Import Tasks¶
One interesting and very useful feature that characterizes Rulex Factory is being able to work with and within data. In order to do this, users need to import their data onto Rulex Factory.
Importing data into the Factory basically means importing data from an already existing source and transform these data into a table called dataset.
Data can be imported from many sources:
From file
From database
From other data structures of Rulex Platform itself.
By defining the new dataset from scratch.
Rulex Factory provides users with different import tasks that allow to perform these operations. First and foremost, users need to define what they want their data to look like and, based on this, decide which task will be used. Users can then easily visualize the selected task by dragging and dropping it directly onto the stage from the Task panel located on the right.
Import from File¶
Users can import their data directly from files. Rulex Factory supports many file formats:
Excel
Parquet
Pdf
Json
Text
Word
Xml
and this list is going to be increased in the future.
Consequently, the available Import from File Tasks in Rulex Factory are listed below:
While Rulex Factory presents a dedicated task for each different file format, the support for different type of sources connection (local or remote as Sharepoint, S3 buckets and so on) is integrated in every task. As the configuration of the connection to the file is shared by all Import from file tasks, it will be described in this page.
As previously explained, all the import from file tasks share some common features and options. Each import task has its own Options tab and Table Preview pane, which are the same for each task. However, the Configuration tab is different for each import task. To better understand how to configure the selected import task, please refer to the dedicated pages for each task.
The Options panel is divided into two more panes:
The File Options
Location controller
In the Location controller, users have the possibility to choose files or folders they want to import.
Before choosing the actual file or folder, users should define the filesystem to which Rulex Factory has to connect.
Filesystem connection can be defined by using two different connection types:
Saved connection
Custom connection
Note
If users decide to configure a Saved connection, first they need to retrieve from the Explorer their previously saved Filesystem Resource. By clicking on the three dots on the right, users can choose a filesystem resource they have already been saved in the environment. Indeed, these resources can be reused in other tasks or flows.
A Custom connection is a type of connection set up in the task itself. It allows to add a new connection to one of the supported remote Filesystems or to a Local Filesystem (e.g. your machine disk) and to use it in the current import task only.

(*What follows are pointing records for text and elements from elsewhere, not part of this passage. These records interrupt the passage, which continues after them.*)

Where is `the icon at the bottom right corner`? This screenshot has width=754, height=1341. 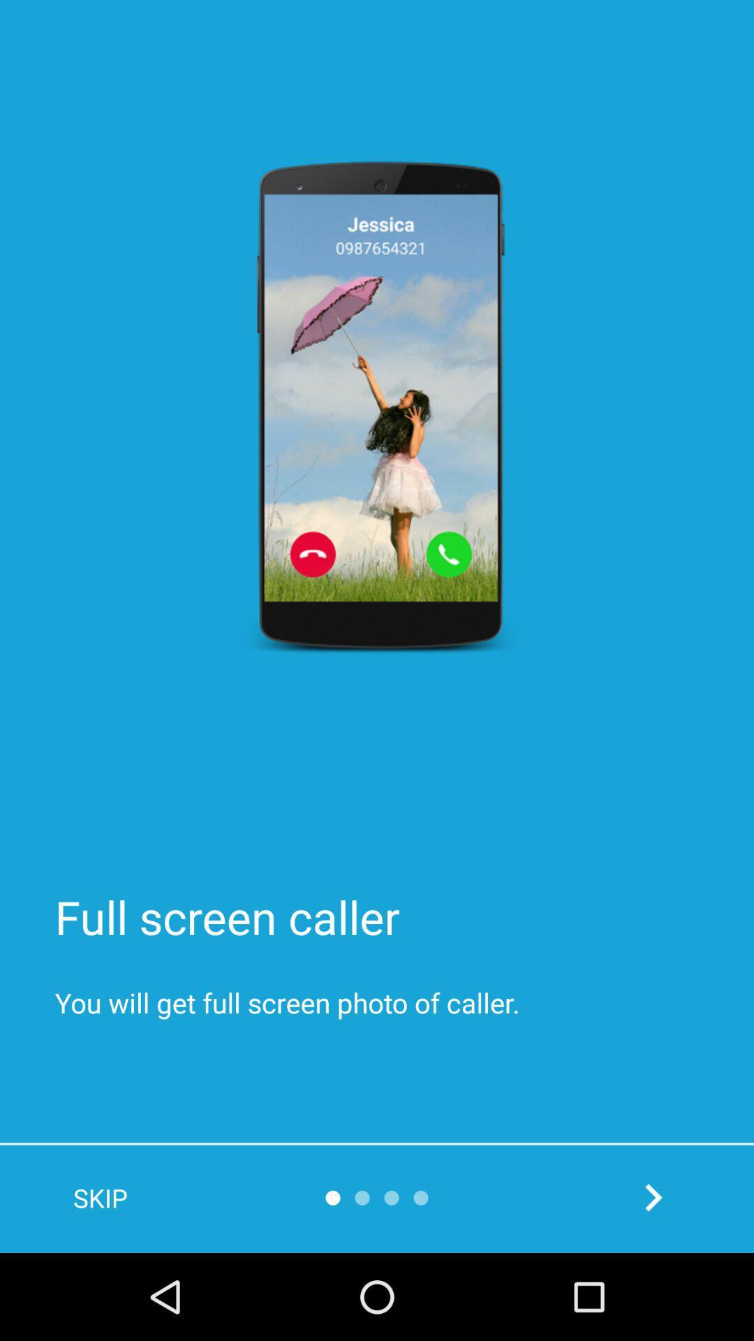 the icon at the bottom right corner is located at coordinates (653, 1196).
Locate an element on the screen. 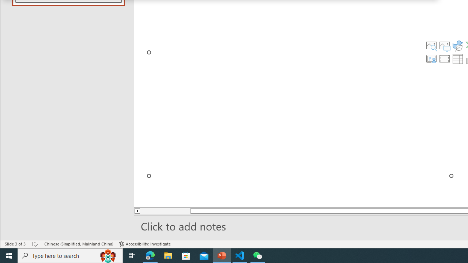 This screenshot has width=468, height=263. 'Stock Images' is located at coordinates (431, 45).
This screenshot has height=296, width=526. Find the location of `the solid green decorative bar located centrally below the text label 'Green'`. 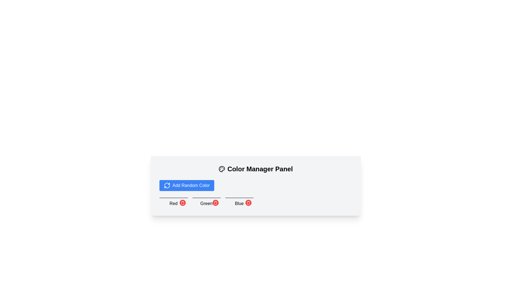

the solid green decorative bar located centrally below the text label 'Green' is located at coordinates (206, 198).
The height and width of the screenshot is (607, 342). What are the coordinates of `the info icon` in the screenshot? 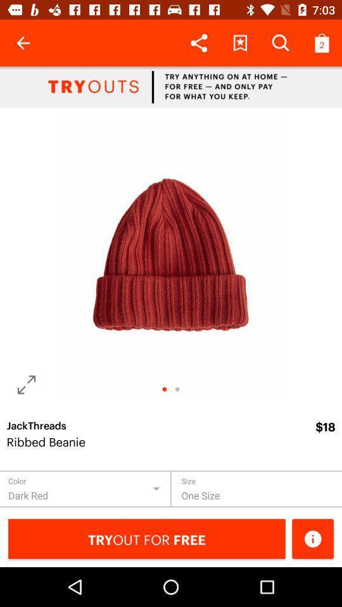 It's located at (312, 538).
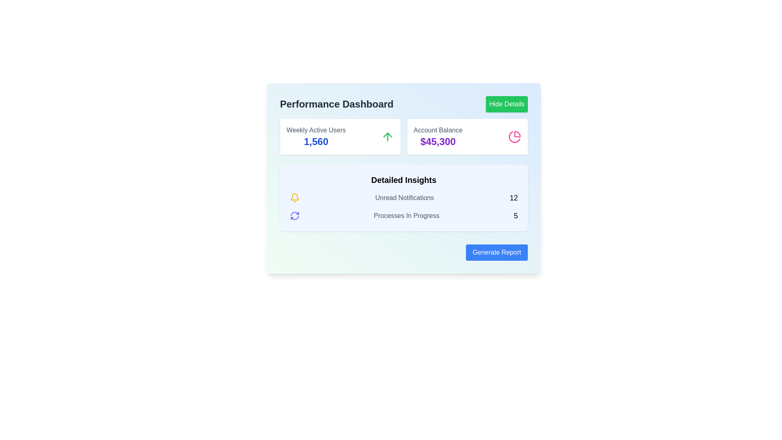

If you decide to configure a Saved connection, first you need to retrieve your already saved Filesystem Resource from the Explorer. By clicking on the three dots on the right, users can choose a filesystem resource they have already been saved in the environment. Indeed, these resources can be reused in other tasks or flows.
See also
Please refer to the Filesystem page for further information about Filesystem Resource
Procedure
To import from a Custom source, users need to follow these steps:
Choose the filesystem you will be importing from. The supported filesystems are:
Sharedrive
Http Server
Ftp Server
Aws S3
Sharepoint
HDFS
Azure BLOB Storage
Sftp Server
Google Drive
Outlook
Local File System
Configure the connection of the chosen filesystem through the pencil icon located on the right. A different dedicated dialog window will appear to guide you in the definition of the remote connection. You will find more detailed information on how to configure a chosen filesystem in the FileSystem Resource dedicated page.
Once the connection to the Filesystem has been successfully completed, users can choose what files or folders to import. Rulex Factory supports:
Single file import: a single file is imported using the filesystem connection.
Multiple files import: several files from the same filesystem are imported and then concatenated using the concatenation options presented below.
Entire folders: entire folders can be selected too, the system will gather from the folder all the files with matching format and concatenate them in a single dataset.
To perform the file/ folder selection, click the SELECT button. The Path selection panel will be activated, only after performing a successful connection. When a successful remote connection hasn’t been established, the SELECT button is greyed out.
The Path selection panel consists of several entry lines where the user can either write or browse the relative path of his file or folder. Buttons located on the right side of the Path selection panel manage the number of lines:
Add new path button: it adds a new empty line where the user can define a new path.
Delete all paths button: it erases all previously defined paths. Only a default empty line remains.
The Delete icon located at the end of the line allows users to erase the corresponding line, or to clear out the content of the default first line.
To browse the Filesystem location and search for your path, the user can click the SELECT button located at the end of each line. This button will open a File explorer in a dedicated dialog window.
In the File explorer dialog window the user can inspect a filesystem tree. Folders and files are distinguished by the two different icons at the left of each tree line. Operation available for the user are:
A folder can be expanded to look into its content by left-clicking on its name. The icon will become outlined to indicate its content has been reveled.
A folder can be selected by right-clicking on its name or by clicking directly on the folder icon. The icon will become highlighted to indicate its selection. Moreover, all its parent folders will increase a counter located at the end of their name to show the number of files/folders selected under that location.
A file can be selected by left-clicking on its name or icon. The icon will become highlighted to indicate its selection.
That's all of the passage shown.